*** Opening of EXCERPTED DATA ***

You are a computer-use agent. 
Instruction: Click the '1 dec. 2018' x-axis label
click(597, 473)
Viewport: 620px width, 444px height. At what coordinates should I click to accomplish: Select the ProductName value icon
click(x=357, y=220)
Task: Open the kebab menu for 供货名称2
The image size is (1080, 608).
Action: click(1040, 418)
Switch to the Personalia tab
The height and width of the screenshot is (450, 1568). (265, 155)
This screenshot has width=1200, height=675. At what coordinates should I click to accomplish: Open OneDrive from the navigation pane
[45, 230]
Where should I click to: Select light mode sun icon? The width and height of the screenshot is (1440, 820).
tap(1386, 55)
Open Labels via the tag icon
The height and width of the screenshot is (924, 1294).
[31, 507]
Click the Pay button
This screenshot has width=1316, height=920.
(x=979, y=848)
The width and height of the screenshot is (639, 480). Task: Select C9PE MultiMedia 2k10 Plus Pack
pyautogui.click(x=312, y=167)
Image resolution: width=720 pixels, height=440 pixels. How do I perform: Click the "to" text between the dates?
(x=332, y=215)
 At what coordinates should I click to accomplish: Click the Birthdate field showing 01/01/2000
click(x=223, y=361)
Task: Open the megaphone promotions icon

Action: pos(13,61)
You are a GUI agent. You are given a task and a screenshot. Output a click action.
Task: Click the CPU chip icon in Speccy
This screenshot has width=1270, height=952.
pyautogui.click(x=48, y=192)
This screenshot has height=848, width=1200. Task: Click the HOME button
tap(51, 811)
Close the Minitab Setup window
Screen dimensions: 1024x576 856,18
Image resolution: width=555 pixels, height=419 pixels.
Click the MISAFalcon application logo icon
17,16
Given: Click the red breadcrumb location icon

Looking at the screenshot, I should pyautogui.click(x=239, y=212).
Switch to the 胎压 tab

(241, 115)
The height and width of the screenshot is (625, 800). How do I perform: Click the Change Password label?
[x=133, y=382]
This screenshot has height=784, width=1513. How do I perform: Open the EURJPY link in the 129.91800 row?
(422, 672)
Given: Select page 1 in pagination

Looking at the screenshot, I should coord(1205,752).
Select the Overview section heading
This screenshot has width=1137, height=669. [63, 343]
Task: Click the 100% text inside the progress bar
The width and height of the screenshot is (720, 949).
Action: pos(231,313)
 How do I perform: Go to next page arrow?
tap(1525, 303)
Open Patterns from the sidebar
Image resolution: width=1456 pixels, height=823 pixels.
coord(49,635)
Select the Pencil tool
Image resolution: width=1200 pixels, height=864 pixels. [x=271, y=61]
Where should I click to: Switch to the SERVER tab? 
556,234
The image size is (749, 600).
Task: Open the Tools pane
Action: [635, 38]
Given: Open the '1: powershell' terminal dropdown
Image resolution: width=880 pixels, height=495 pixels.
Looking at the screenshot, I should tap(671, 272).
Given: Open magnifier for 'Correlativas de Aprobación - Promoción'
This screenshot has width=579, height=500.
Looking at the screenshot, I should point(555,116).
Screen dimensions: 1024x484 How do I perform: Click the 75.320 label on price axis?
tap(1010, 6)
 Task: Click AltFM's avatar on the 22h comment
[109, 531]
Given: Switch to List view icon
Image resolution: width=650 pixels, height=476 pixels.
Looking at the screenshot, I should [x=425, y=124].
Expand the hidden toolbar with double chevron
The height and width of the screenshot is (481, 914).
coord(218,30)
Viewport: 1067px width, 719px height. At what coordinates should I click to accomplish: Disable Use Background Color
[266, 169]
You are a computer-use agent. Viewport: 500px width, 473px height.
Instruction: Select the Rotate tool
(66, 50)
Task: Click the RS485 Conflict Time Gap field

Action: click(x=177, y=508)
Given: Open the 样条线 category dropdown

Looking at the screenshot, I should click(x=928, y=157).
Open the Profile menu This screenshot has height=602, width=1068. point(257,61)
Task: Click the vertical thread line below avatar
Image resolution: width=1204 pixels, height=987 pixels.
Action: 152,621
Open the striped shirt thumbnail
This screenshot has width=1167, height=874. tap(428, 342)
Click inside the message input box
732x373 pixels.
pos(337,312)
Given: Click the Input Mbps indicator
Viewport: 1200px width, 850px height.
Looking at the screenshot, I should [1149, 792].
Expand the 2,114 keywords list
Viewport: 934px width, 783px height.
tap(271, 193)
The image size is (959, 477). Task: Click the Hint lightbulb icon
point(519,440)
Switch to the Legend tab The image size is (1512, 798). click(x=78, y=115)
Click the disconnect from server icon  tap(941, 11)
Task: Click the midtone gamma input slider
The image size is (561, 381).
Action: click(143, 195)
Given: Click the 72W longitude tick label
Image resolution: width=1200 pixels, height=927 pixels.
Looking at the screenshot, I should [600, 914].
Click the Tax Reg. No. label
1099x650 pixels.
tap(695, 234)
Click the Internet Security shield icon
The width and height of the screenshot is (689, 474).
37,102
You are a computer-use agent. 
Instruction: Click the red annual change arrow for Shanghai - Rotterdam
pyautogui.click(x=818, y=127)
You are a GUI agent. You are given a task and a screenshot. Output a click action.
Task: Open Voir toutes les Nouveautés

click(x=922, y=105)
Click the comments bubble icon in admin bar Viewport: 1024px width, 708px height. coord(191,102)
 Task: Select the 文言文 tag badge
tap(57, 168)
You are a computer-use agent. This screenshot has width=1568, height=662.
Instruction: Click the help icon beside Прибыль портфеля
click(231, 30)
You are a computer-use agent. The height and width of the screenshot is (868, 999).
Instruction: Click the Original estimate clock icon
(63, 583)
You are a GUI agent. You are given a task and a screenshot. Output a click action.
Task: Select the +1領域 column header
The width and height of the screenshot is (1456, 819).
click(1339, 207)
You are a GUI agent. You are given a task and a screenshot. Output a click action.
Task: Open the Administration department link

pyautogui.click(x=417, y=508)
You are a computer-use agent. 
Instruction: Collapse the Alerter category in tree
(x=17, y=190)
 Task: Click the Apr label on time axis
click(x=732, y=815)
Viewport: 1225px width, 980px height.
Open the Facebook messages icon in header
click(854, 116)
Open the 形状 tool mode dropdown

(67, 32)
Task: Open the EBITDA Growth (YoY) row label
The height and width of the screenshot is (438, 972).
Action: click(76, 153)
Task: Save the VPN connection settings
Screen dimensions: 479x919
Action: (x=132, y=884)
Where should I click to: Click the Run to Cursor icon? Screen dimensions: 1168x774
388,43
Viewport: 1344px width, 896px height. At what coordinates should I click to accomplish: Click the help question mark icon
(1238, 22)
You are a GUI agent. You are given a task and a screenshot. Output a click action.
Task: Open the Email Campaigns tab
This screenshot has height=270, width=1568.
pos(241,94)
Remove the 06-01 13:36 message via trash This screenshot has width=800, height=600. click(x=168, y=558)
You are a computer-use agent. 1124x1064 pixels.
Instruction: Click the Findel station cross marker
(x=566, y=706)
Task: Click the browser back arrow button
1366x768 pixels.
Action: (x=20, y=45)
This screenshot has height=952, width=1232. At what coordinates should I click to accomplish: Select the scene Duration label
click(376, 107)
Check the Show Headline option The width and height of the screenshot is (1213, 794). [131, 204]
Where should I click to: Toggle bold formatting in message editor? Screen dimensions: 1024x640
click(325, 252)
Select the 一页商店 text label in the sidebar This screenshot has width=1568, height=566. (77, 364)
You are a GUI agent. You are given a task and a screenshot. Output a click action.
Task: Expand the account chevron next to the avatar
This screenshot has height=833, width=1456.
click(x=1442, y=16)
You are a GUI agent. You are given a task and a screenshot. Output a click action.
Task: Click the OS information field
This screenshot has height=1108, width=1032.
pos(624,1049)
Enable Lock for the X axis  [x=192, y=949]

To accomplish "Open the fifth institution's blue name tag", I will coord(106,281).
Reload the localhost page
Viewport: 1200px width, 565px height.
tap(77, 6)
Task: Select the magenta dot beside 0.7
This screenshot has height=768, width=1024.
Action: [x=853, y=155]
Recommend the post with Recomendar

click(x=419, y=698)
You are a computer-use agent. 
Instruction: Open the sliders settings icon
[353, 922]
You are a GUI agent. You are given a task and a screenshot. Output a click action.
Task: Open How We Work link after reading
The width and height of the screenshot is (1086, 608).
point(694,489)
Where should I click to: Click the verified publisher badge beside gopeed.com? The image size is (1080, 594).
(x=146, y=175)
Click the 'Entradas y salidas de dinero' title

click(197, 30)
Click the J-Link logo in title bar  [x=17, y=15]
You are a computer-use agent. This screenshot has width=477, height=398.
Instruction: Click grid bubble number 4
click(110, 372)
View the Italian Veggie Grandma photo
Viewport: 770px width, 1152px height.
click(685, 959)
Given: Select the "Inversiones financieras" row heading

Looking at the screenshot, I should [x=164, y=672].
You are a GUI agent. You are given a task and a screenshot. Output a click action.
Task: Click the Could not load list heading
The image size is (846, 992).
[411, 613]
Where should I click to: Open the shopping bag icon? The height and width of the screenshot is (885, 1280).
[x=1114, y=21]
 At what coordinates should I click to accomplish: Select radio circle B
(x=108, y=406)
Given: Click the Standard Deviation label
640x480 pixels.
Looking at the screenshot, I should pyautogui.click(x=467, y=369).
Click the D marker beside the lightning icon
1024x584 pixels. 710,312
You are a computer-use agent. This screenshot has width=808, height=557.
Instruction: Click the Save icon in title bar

*** Close of EXCERPTED DATA ***

# AIM OF THE EXERCISE:
All that is wanted is an exact copy of the lines above from the one with "field showing 01/01/2000" through the one with "Given: Switch to List view icon", with both ends included.

# SOLUTION FOR THIS TASK:
 At what coordinates should I click to accomplish: Click the Birthdate field showing 01/01/2000
click(x=223, y=361)
Task: Open the megaphone promotions icon

Action: pos(13,61)
You are a GUI agent. You are given a task and a screenshot. Output a click action.
Task: Click the CPU chip icon in Speccy
This screenshot has width=1270, height=952.
pyautogui.click(x=48, y=192)
This screenshot has height=848, width=1200. Task: Click the HOME button
tap(51, 811)
Close the Minitab Setup window
Screen dimensions: 1024x576 856,18
Image resolution: width=555 pixels, height=419 pixels.
Click the MISAFalcon application logo icon
17,16
Given: Click the red breadcrumb location icon

Looking at the screenshot, I should pyautogui.click(x=239, y=212).
Switch to the 胎压 tab

(241, 115)
The height and width of the screenshot is (625, 800). How do I perform: Click the Change Password label?
[x=133, y=382]
This screenshot has height=784, width=1513. How do I perform: Open the EURJPY link in the 129.91800 row?
(422, 672)
Given: Select page 1 in pagination

Looking at the screenshot, I should coord(1205,752).
Select the Overview section heading
This screenshot has width=1137, height=669. [63, 343]
Task: Click the 100% text inside the progress bar
The width and height of the screenshot is (720, 949).
Action: pos(231,313)
 How do I perform: Go to next page arrow?
tap(1525, 303)
Open Patterns from the sidebar
Image resolution: width=1456 pixels, height=823 pixels.
coord(49,635)
Select the Pencil tool
Image resolution: width=1200 pixels, height=864 pixels. [x=271, y=61]
Where should I click to: Switch to the SERVER tab? 
556,234
The image size is (749, 600).
Task: Open the Tools pane
Action: [635, 38]
Given: Open the '1: powershell' terminal dropdown
Image resolution: width=880 pixels, height=495 pixels.
Looking at the screenshot, I should tap(671, 272).
Given: Open magnifier for 'Correlativas de Aprobación - Promoción'
This screenshot has width=579, height=500.
Looking at the screenshot, I should point(555,116).
Screen dimensions: 1024x484 How do I perform: Click the 75.320 label on price axis?
tap(1010, 6)
 Task: Click AltFM's avatar on the 22h comment
[109, 531]
Given: Switch to List view icon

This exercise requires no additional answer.